There are two types of LEDs: Full LED with truer blacks and a higher dynamic contrast ratio, Edge-LED TV screens are ultra-thin with uniform distribution of color that are also cheaper.
The LEDs still do not reach the contrast ratios obtainable with Plasma TVs but they offer a picture quality much better than an LCD.
Televisions Plasma have the best image quality that you can find on the market because they have a high contrast ratio and wide range of colors available.
The Plasma is used only for very large screens and are also 50 "at prices that are exorbitant.
The plasmas are also thin and can be hung on the walls such as LCD or LED.
The response time of the pixels is significantly higher than the LEDs and the LCD then the images are moving fast (like a game of football or tennis), you see better.
Plasma TVs have a wider viewing angle so the image looks good even if it takes a sidewise and become better than others when watching tv in the group.
Although plasma TV screens are the best, they have the big drawback to consume a lot of energy compared to other technologies.
They are also not sustainable for the presence of harmful chemicals within and disposal of a plasma TV is more expensive.
Another drawback of this technology is the so-called "ghost effect" or burn-in. Basically, if you project the same image for too long on the panel, it ends up imprints upon the phosphor layer since in that case the pixels age unevenly scintillators, which lose efficiency. This phenomenon could occur tuning always on the same channel, whose logo is always displayed in the same location, or viewing for a long period of time movie with black stripes. Unfortunately, the aging of scintillators there is no remedy.
The Plasmas are also more vulnerable, less durable and easier to break than the LCD / LED.
For these reasons, fewer and fewer models of plasma TVs that are on the market.
Other types of TV are:
4) Rear projection televisions (RPTVs)
This type of TV is no longer located in shopping malls and today serve only for specific needs.
It is an evolution of the CRT cathode ray tube, with a thickness much thinner and a weight significantly lower (inside are almost empty).
Projection televisions are recommended for those who need a very large screen, even from 82 "(a big LCD so it would cost a lot).
The biggest problem, from what I've seen, is that they work with a lamp (like normal projectors), which, if it breaks should be replaced at minimal cost of 200 Euros.
5) 3D TVs
Taking advantage of the tendency of the film in 3D, many HDTVs have support for watching movies in 3D.
The main problems are the lack of 3D-TV (not to mention the total absence) offer TV programs in 3D and the need to use special glasses depending on the model.
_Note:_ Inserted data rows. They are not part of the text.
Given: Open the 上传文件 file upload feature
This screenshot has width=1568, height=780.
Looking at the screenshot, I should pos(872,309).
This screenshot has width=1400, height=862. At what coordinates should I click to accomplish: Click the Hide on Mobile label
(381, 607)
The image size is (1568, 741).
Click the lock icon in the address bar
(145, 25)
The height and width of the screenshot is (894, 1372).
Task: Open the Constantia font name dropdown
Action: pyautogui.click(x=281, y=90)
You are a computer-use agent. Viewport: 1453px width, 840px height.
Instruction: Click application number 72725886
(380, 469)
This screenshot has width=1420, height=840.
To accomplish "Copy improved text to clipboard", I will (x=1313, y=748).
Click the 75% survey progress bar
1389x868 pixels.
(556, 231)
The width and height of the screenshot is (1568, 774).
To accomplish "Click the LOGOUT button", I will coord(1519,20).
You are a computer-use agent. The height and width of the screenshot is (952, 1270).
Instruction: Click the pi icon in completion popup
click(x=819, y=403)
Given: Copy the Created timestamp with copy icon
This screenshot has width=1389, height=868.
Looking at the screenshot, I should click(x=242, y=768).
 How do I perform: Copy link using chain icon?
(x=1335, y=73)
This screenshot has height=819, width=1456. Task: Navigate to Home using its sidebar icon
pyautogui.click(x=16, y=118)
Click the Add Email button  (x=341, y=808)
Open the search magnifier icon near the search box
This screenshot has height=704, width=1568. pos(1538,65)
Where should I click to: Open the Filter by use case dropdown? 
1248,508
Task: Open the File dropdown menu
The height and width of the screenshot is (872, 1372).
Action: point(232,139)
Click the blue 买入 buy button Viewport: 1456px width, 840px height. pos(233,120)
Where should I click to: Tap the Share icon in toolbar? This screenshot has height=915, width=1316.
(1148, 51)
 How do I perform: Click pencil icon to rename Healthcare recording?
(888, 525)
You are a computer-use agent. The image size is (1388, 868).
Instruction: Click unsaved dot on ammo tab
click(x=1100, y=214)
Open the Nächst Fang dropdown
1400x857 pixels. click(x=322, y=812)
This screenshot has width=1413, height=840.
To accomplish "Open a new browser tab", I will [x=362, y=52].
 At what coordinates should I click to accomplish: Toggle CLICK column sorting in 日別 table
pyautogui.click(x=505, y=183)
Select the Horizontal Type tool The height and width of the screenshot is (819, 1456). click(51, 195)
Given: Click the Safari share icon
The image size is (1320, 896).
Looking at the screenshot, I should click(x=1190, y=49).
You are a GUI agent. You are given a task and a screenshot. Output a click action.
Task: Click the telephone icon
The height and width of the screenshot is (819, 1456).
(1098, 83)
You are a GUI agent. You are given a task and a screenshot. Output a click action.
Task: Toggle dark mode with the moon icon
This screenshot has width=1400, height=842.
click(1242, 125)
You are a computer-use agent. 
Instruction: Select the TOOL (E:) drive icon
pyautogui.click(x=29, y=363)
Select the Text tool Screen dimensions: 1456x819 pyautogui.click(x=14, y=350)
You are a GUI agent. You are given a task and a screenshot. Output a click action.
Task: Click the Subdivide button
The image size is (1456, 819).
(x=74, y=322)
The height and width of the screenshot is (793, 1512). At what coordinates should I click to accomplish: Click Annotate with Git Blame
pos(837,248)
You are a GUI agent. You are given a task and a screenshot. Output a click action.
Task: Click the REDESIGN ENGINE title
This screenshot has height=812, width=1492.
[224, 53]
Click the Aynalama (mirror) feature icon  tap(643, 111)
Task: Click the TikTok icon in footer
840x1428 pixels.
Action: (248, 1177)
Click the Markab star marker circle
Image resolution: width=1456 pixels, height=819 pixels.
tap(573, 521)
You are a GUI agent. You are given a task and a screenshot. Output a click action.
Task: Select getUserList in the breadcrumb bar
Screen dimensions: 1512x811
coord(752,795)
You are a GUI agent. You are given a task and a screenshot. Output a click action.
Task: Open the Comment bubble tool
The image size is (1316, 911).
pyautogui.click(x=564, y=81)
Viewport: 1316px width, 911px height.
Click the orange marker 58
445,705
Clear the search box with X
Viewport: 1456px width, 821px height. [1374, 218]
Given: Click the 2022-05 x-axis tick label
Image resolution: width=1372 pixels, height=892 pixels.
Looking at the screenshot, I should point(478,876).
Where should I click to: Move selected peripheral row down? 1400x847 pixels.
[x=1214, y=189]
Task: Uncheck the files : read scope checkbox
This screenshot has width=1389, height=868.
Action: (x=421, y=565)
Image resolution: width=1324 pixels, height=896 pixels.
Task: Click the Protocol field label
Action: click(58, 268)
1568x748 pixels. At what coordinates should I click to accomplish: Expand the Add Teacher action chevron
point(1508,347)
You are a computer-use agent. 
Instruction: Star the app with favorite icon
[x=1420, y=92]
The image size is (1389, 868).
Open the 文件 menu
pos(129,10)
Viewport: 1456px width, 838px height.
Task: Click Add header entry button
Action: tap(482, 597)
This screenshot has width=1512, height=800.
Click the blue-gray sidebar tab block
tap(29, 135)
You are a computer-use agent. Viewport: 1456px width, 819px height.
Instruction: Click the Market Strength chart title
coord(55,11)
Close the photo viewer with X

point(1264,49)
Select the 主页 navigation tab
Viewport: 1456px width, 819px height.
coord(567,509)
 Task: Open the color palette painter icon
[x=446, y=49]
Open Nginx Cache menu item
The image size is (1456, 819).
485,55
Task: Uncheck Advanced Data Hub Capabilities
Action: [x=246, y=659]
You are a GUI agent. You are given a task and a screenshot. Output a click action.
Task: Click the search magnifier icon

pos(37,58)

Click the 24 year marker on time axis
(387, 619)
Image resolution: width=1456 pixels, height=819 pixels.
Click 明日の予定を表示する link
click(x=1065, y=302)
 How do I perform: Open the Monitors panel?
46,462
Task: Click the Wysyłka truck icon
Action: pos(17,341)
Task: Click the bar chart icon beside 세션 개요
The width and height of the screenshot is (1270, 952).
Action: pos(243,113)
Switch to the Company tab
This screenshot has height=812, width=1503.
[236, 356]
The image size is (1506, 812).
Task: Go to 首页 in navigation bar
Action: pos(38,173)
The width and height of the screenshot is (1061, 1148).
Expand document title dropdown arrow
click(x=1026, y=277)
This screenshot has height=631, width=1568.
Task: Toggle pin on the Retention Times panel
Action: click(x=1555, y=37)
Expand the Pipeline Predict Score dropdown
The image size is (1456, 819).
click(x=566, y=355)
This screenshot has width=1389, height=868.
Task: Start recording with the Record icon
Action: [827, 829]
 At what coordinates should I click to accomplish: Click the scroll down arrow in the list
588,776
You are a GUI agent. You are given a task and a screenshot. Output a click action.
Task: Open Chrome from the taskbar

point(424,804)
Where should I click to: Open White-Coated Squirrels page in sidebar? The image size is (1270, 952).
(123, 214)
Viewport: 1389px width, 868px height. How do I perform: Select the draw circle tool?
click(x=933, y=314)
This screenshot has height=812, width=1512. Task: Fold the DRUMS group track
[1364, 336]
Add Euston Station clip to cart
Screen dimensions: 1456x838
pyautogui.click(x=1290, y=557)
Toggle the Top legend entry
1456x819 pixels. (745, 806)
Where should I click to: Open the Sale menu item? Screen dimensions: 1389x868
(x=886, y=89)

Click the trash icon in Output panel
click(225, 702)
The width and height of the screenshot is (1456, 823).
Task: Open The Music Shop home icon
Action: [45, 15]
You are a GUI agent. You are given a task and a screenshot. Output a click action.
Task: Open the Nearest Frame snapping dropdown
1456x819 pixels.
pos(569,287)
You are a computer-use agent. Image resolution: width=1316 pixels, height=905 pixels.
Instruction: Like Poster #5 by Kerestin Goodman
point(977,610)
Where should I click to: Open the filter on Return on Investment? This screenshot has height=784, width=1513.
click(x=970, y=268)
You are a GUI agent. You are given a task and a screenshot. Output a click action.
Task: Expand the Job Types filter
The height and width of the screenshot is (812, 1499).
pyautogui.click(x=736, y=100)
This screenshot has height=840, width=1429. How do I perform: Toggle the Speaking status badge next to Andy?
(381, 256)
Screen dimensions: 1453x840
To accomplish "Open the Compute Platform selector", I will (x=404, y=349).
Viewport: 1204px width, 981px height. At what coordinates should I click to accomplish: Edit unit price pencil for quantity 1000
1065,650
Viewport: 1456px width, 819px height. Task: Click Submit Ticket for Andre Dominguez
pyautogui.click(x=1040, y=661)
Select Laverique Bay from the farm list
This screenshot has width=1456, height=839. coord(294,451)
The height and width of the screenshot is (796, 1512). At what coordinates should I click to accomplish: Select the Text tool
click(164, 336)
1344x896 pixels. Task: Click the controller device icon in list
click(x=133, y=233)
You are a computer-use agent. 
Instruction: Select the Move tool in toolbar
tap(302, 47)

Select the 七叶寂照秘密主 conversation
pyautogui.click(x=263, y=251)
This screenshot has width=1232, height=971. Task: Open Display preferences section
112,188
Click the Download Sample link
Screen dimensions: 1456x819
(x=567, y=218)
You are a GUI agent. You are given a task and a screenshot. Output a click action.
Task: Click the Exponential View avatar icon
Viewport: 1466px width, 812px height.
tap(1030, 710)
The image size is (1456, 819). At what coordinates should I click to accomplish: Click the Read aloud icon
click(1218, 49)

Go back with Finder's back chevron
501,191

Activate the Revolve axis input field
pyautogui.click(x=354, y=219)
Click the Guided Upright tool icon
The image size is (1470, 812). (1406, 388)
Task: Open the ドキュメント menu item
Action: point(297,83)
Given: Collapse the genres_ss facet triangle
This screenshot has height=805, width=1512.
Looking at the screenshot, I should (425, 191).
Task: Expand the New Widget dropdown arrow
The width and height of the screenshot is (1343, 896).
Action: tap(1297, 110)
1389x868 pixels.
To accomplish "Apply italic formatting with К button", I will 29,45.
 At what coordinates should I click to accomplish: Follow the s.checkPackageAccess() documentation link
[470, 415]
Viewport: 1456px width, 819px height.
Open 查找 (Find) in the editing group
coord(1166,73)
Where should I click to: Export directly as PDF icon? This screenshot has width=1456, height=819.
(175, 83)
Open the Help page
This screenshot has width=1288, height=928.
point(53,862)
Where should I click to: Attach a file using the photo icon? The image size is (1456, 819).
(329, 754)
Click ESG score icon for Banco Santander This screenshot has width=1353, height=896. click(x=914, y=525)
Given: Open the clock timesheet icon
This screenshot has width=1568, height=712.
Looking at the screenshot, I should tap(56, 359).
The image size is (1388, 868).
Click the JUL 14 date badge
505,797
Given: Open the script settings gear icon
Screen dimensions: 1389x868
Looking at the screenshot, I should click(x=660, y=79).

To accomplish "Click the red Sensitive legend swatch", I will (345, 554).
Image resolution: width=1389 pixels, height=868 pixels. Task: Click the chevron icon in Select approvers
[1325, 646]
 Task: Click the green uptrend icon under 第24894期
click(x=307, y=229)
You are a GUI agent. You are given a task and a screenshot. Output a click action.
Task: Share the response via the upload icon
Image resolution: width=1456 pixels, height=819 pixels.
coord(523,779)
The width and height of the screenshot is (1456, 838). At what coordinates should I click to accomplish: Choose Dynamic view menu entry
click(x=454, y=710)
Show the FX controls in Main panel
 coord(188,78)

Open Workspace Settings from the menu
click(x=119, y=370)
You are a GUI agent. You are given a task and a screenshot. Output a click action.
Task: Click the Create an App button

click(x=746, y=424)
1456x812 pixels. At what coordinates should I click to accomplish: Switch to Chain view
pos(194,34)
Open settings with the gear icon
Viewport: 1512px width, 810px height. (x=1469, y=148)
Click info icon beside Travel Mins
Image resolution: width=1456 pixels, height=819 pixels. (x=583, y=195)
6) The Smart TV or Smart TV with internet connection.
When you buy a television must also look to have all the sockets for connecting external devices.
In another article I explained the various types of sockets connectors and cables more common.
Must not be missed, in a new TV, the USB port for connecting external hard drives or thumb.
Important can also be the power outlet to connect the TV to the Internet even if you can not for now, hope to surf the web smoothly from television.
Unfortunately, the various models of TV-HD also differ depending on the software that they use in them.
The important thing is to check that the TV can play the DivX video (eg read from the USB stick).
In conclusion, we can not say whether it is better or worse, a type of TV or the other.
Figure out which TV to buy depends very much on the specific needs and use that is made of the TV.
For example, if you look at football matches and sports, will be favored a tv screen with high response speed (Plasma), if you look at the little TV, maybe you would prefer that it is aesthetically a beautiful piece of furniture (LED) , If you often see in movies Blueray, it takes a high contrast ratio (LED), if you use your TV only to see the RAI and Canale 5, needless to spend much, just a mid-level LCD; video game players may prefer to see the hotfix and the bright colors of the LED and Plasma TVs, in certain circumstances, if you would need a very large screen tv, you could opt for a rear projection television.